Assigned task: Each line of the data holding "beside" should be found and copied.

Dataset records:
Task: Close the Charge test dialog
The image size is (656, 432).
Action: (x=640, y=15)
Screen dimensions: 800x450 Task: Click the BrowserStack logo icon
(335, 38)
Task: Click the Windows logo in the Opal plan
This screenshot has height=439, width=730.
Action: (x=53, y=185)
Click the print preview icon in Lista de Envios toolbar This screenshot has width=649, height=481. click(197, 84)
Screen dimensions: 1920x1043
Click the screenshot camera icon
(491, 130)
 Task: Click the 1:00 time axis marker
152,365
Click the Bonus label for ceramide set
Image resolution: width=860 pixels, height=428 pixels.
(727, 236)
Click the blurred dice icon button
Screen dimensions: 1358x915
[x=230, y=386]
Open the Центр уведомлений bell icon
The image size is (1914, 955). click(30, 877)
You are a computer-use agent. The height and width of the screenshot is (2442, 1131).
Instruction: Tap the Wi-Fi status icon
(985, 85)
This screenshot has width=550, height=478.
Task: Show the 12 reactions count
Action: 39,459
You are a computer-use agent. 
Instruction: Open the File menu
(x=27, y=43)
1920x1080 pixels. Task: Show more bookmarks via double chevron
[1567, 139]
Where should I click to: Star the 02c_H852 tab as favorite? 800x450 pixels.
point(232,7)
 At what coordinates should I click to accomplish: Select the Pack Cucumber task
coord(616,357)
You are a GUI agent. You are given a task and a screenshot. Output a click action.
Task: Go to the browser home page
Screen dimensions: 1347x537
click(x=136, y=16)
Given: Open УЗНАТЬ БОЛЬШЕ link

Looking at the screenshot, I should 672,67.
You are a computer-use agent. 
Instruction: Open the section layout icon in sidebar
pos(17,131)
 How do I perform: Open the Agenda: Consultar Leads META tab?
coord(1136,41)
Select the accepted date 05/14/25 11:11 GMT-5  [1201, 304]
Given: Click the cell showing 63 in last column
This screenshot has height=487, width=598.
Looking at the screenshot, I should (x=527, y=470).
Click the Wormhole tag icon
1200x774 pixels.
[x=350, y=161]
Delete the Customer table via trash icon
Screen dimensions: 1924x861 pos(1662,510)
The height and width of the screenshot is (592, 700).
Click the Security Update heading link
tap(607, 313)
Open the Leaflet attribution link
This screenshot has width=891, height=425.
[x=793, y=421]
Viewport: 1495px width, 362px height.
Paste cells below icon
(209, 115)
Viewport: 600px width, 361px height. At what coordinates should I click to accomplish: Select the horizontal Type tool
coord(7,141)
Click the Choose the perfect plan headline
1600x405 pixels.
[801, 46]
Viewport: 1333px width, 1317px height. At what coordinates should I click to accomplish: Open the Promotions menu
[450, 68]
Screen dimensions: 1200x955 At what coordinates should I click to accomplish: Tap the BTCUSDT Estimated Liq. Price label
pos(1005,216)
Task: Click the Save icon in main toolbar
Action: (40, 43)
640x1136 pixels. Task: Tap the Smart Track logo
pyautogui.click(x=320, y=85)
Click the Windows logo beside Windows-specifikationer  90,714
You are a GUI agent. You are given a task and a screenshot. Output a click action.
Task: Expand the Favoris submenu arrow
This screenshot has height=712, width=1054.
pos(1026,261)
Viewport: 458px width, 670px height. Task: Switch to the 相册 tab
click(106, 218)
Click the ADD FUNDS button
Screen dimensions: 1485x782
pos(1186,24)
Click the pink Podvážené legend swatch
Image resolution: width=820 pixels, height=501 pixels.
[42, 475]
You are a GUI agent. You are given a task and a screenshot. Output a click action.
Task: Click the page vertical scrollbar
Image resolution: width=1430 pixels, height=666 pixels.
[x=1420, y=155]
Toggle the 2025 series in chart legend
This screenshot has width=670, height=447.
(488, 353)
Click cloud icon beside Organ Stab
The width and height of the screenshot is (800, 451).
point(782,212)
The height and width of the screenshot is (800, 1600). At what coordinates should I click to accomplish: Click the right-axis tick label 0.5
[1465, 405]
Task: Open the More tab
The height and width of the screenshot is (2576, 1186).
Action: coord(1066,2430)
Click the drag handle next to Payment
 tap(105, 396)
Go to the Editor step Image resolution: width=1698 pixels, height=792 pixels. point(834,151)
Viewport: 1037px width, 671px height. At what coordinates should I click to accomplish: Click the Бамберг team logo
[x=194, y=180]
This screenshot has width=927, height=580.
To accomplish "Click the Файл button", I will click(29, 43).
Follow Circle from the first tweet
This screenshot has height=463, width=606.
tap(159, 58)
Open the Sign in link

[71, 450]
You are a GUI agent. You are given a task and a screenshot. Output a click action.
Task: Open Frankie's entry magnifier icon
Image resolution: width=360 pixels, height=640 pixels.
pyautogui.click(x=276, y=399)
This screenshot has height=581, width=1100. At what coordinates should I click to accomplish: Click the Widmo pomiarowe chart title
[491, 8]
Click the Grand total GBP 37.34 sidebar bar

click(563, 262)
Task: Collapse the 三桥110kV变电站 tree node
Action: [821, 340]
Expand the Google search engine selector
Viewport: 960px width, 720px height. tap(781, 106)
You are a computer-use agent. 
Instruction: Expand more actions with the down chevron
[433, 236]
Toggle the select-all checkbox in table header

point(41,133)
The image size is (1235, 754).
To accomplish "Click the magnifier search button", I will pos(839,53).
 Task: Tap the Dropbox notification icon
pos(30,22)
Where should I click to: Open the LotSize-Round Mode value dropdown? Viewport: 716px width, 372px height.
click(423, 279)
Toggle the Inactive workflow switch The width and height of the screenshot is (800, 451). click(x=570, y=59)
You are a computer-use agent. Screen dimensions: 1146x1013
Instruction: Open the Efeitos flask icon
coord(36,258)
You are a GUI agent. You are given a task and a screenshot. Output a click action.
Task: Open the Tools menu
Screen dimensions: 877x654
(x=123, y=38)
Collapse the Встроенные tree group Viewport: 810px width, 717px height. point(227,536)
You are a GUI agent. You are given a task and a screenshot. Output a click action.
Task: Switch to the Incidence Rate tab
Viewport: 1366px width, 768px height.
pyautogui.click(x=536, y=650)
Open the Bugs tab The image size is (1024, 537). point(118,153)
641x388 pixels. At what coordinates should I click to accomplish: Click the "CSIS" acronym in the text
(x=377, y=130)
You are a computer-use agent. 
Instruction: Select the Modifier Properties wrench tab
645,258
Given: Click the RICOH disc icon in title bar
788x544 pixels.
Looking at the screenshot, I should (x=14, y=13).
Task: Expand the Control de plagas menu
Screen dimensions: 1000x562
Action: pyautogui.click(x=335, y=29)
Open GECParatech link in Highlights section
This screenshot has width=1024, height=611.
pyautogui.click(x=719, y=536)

Exercise answer:
Click the Windows logo beside Windows-specifikationer  90,714
Click cloud icon beside Organ Stab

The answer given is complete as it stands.